*To do:*
From the line containing "Download response using the download icon" down to the final line of the entries below, quote every line verbatim. Exclude pictures.

Start of Material supplied

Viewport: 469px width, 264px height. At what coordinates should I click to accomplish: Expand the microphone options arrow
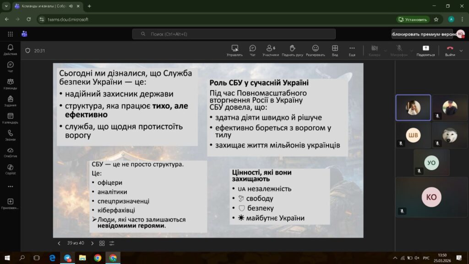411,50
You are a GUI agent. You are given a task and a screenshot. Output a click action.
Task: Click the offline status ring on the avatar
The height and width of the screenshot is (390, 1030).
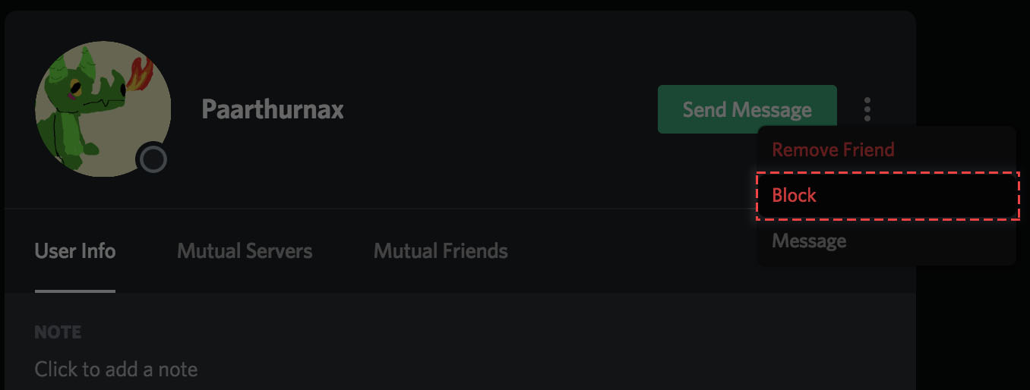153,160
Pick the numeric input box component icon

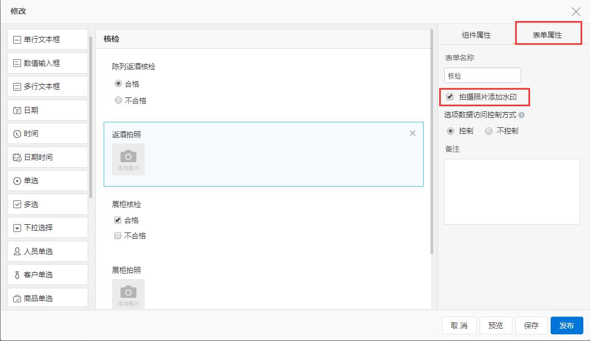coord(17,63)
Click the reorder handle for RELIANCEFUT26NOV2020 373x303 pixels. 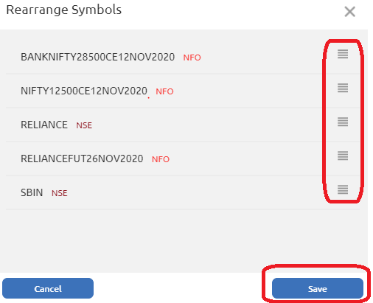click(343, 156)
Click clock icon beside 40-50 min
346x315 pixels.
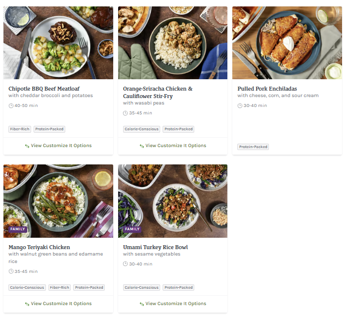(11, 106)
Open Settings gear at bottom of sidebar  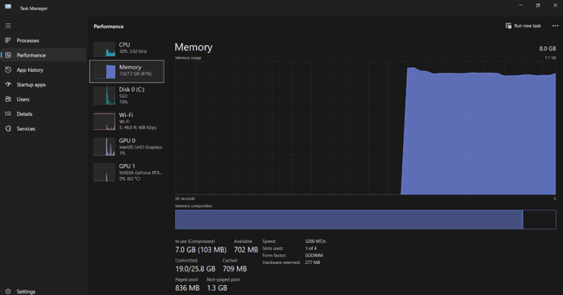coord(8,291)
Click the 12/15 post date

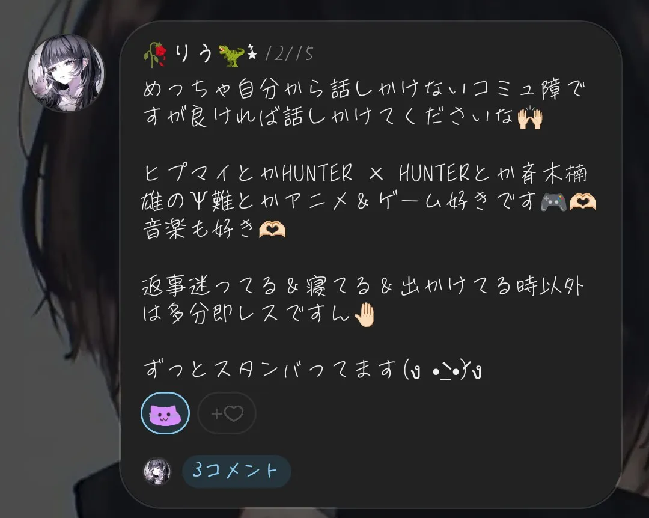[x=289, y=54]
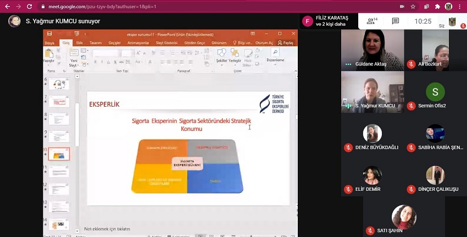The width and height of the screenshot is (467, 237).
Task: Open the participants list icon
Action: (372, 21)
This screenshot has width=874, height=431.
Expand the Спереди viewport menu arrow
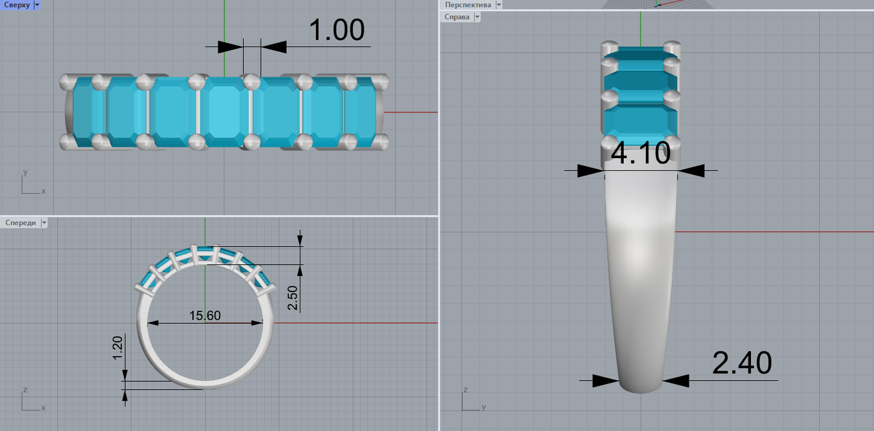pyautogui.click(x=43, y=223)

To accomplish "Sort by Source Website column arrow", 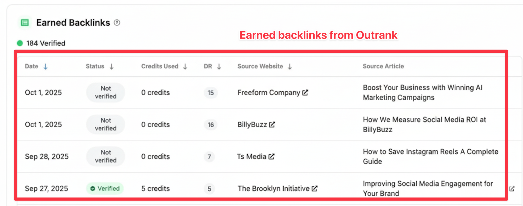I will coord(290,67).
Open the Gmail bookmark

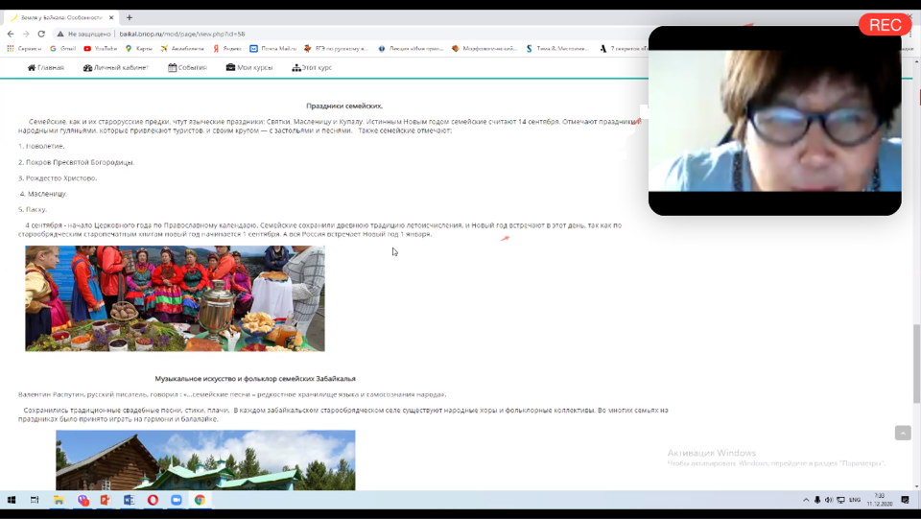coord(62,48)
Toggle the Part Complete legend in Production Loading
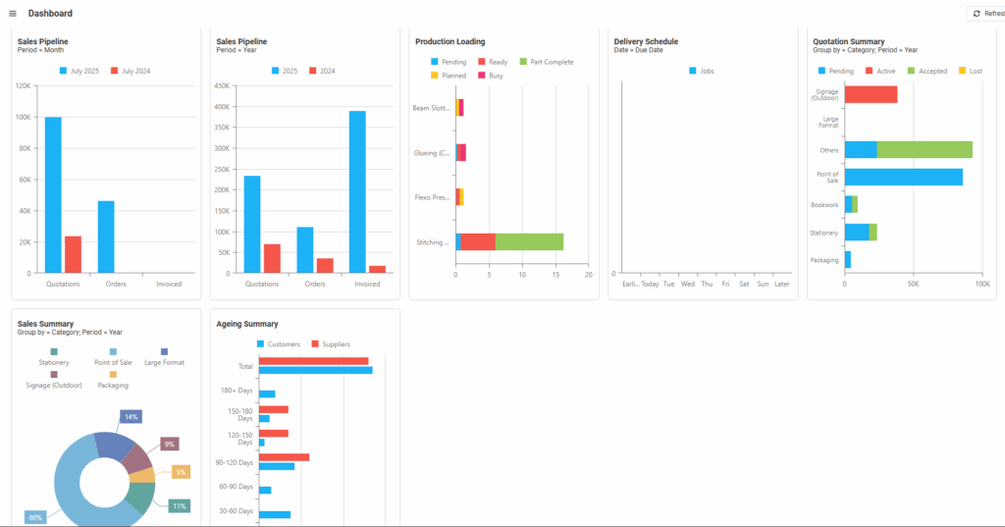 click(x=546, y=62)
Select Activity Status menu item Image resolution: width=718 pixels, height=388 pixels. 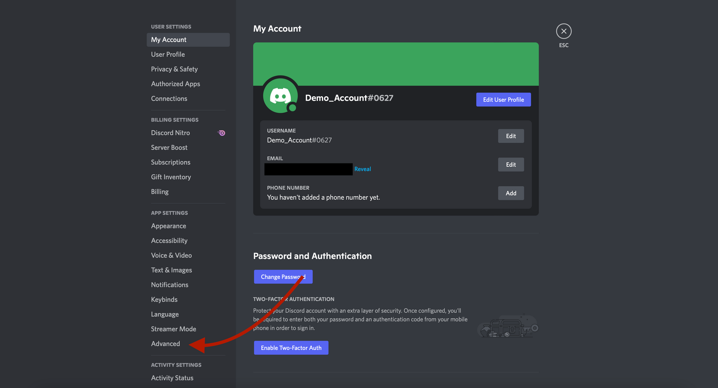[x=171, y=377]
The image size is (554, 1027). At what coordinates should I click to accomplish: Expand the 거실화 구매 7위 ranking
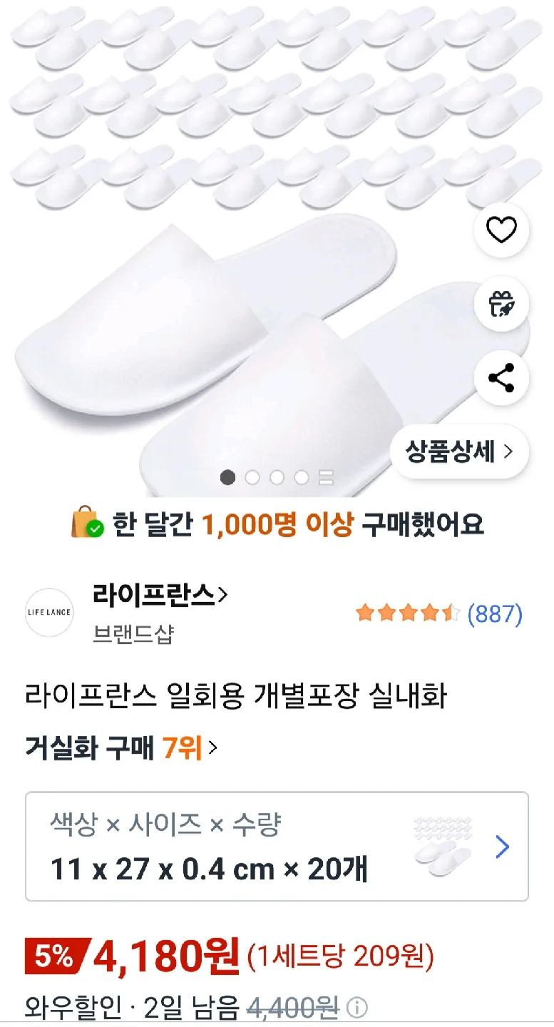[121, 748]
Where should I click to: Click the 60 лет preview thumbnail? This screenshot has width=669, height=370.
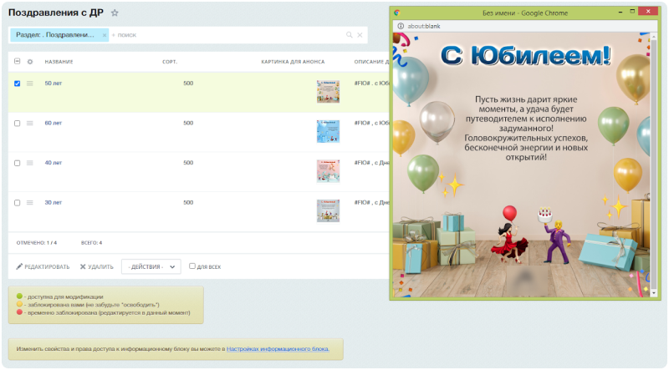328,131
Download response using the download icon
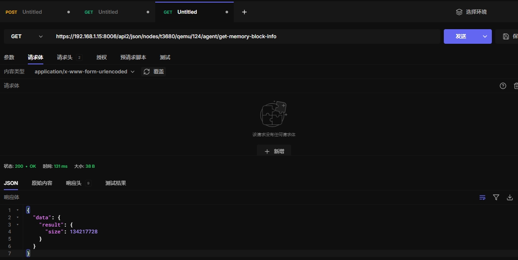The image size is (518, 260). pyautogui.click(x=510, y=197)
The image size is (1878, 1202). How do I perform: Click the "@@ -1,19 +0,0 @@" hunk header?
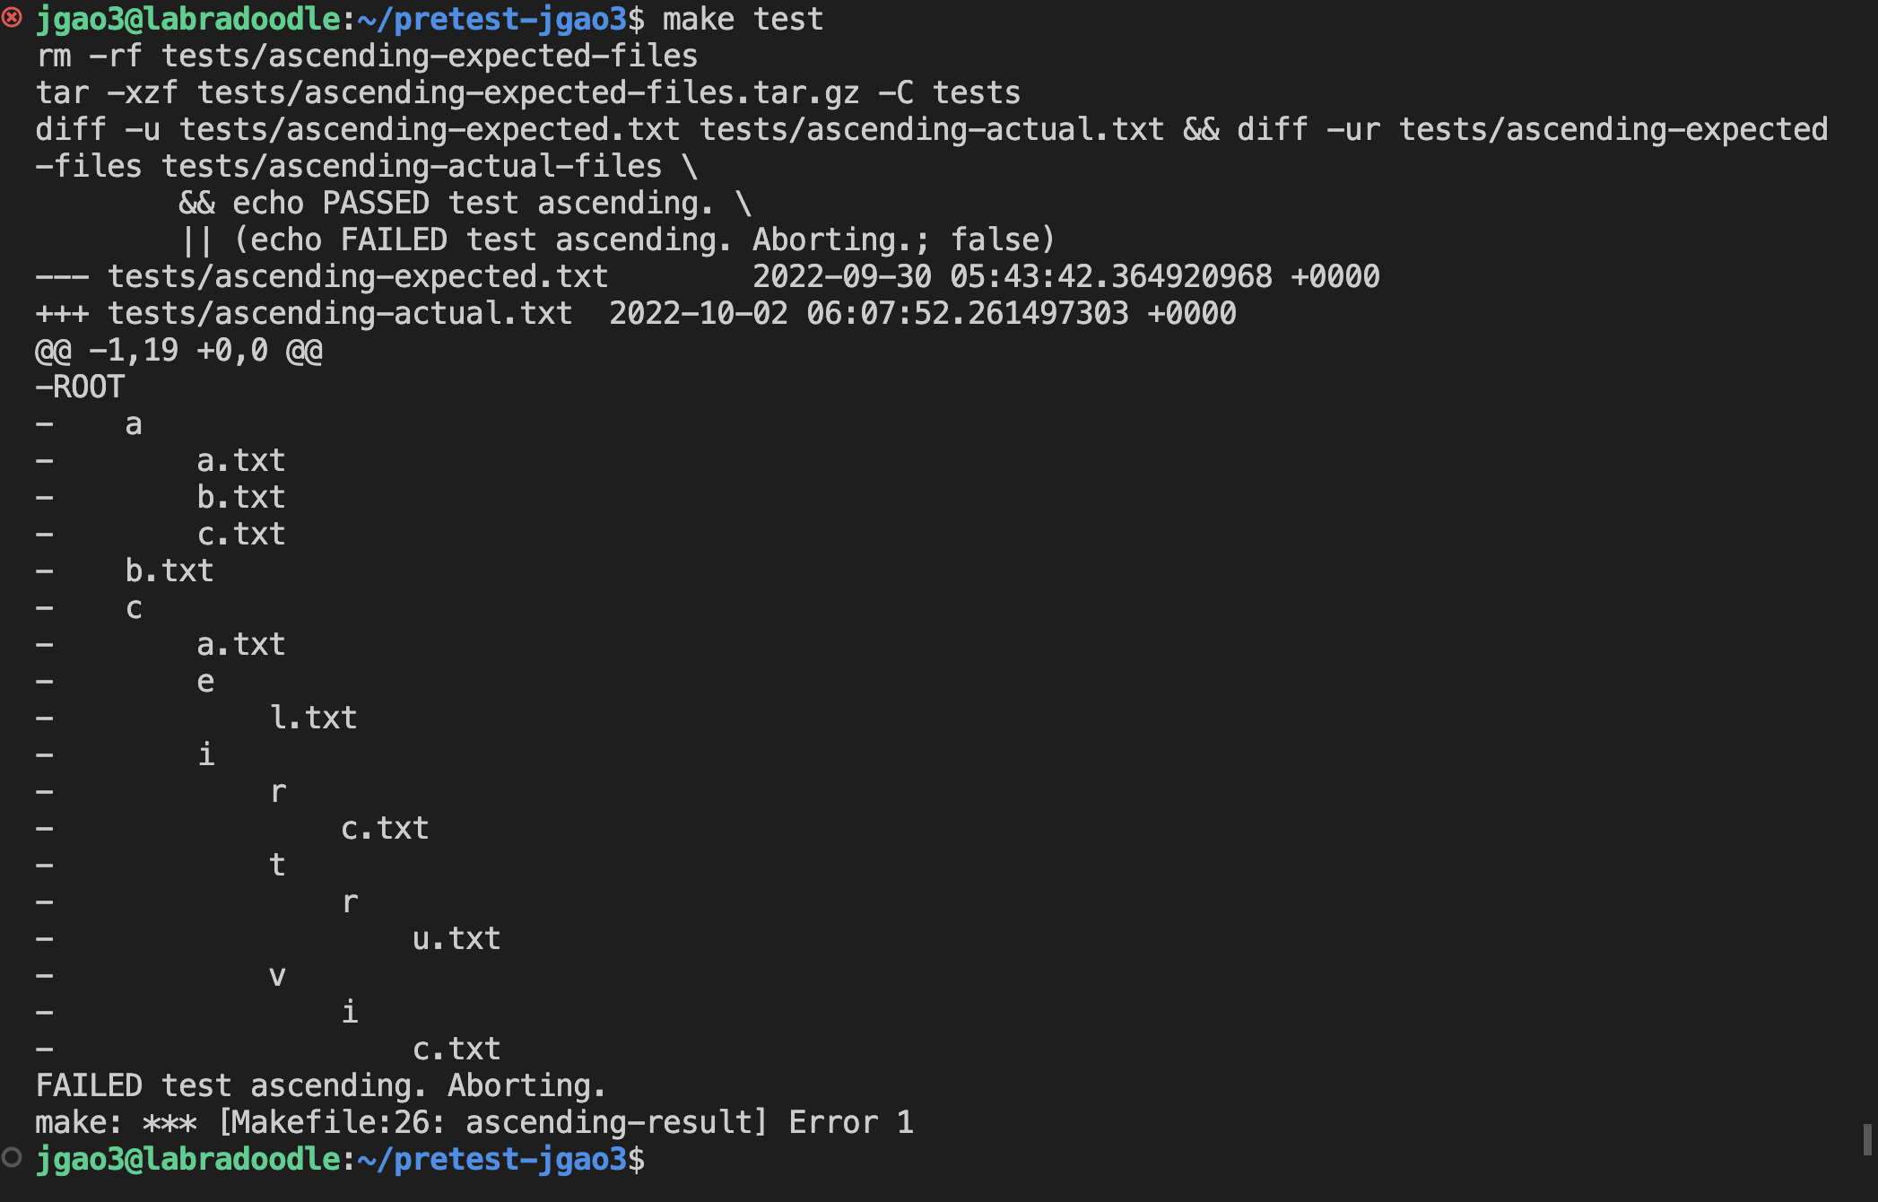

End of Material supplied

*Reply:*
Download response using the download icon
The image size is (518, 260). pyautogui.click(x=510, y=197)
The image size is (1878, 1202). How do I perform: Click the "@@ -1,19 +0,0 @@" hunk header?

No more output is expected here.